The last entry possibility is using fork. A fork is an explicit entry into one or more regions. Other regions are again activated using their initial state.


UML defines two kinds of history, shallow history and deep history. Shallow history is a pseudo state representing the most recent substate of a submachine. A submachine can have at most one shallow history. A transition with a history pseudo state as target is equivalent to a transition with the most recent substate as target. And very importantly, only one transition may originate from the history. Deep history is a shallow history recursively reactivating the substates of the most recent substate. It is represented like the shallow history with a star (H* inside a circle).

History is not a completely satisfying concept. First of all, there can be just one history pseudo state and only one transition may originate from it. So they do not mix well with orthogonal regions as only one region can be “remembered”. Deep history is even worse and looks like a last-minute addition. History has to be activated by a transition and only one transition originates from it, so how to model the transition originating from the deep history pseudo state and pointing to the most recent substate of the substate? As a bonus, it is also inflexible and does not accept new types of histories. Let's face it, history sounds great and is useful in theory, but the UML version is not quite making the cut. And therefore, MSM provides a different version of this useful concept.

Completion transitions / anonymous transitions

Completion events (or transitions), also called anonymous transitions, are defined as transitions having no defined event triggering them. This means that such transitions will immediately fire when a state being the source of an anonymous transition becomes active, provided that a guard allows it. They are useful in modeling algorithms as an activity diagram would normally do. In the real-time world, they have the advantage of making it easier to estimate how long a periodically executed action will last. For example, consider the following diagram.

The designer now knows at any time that he will need a maximum of 4 transitions. Being able to estimate how long a transition takes, he can estimate how much of a time frame he will need to require (real-time tasks are often executed at regular intervals).
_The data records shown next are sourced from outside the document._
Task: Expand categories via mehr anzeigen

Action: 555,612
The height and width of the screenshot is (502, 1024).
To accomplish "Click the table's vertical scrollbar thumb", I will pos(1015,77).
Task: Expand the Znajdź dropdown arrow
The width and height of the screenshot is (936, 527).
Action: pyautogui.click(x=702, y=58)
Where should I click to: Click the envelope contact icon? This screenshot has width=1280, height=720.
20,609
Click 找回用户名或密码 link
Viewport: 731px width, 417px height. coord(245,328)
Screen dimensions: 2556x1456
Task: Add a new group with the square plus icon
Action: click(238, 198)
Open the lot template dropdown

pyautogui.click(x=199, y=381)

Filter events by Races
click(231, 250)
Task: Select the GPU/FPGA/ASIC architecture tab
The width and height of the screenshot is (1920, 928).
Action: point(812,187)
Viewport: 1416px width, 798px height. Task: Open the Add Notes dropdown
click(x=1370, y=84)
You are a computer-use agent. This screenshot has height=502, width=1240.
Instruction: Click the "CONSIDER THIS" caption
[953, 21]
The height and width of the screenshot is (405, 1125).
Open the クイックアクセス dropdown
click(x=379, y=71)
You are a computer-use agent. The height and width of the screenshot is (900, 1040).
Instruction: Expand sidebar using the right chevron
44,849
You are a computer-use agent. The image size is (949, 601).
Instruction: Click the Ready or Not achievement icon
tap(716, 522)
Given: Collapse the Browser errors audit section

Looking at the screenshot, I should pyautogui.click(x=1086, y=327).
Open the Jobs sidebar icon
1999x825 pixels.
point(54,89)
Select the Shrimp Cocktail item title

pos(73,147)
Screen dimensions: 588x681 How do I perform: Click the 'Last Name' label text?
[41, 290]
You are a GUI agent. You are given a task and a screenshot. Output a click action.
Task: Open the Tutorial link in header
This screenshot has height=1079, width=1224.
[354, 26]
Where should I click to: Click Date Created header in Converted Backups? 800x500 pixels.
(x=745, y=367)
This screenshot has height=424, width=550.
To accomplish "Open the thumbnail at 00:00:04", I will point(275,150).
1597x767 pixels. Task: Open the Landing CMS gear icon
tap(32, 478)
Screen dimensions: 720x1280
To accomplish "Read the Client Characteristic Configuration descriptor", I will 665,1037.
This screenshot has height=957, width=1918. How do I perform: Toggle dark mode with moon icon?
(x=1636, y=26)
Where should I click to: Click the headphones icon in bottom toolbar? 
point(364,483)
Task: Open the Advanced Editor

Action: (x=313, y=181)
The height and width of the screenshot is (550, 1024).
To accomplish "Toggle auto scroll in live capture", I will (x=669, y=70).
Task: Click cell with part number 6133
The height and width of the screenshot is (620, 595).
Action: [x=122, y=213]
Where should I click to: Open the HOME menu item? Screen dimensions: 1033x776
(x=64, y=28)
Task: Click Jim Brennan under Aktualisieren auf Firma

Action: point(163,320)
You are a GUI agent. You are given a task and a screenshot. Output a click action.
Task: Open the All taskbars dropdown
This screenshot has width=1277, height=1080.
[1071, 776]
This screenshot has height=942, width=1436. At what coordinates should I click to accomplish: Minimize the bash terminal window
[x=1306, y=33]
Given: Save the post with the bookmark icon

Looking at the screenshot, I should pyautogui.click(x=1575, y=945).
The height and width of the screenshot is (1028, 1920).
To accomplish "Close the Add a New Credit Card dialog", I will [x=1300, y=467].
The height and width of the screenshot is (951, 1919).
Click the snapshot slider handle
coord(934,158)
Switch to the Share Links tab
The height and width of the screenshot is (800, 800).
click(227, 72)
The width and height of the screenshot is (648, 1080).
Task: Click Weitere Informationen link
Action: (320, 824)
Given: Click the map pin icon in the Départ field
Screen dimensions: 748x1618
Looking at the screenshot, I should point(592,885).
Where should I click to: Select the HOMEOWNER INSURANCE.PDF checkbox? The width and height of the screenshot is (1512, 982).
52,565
If he can also estimate the duration of actions, he can even use graph algorithms to better estimate his timing requirements.

Internal transitions

Internal transitions are transitions executing in the scope of the active state, being a simple state or a submachine. One can see them as a self-transition of this state, without an entry or exit action called.

Conflicting transitions

If, for a given event, several transitions are enabled, they are said to be in conflict. There are two kinds of conflicts:

  • For a given source state, several transitions are defined, triggered by the same event. Normally, the guard condition in each transition defines which one is fired.

  • The source state is a submachine or simple state and the conflict is between a transition internal to this state and a transition triggered by the same event and having as target another state.

The first one is simple; one only needs to define two or more rows in the transition table, with the same source and trigger, with a different guard condition. Beware, however, that the UML standard wants these conditions to be not overlapping. If they do, the standard says nothing except that this is incorrect, so the implementer is free to implement it the way he sees fit. In the case of MSM, the transition appearing last in the transition table gets selected first, if it returns false (meaning disabled), the library tries with the previous one, and so on.

In the second case, UML defines that the most inner transition gets selected first, which makes sense, otherwise no exit point pseudo state would be possible (the inner transition brings us to the exit point, from where the containing state machine can take over).

MSM handles both cases itself, so the designer needs only concentrate on its state machine and the UML subtleties (not overlapping conditions), not on implementing this behavior himself.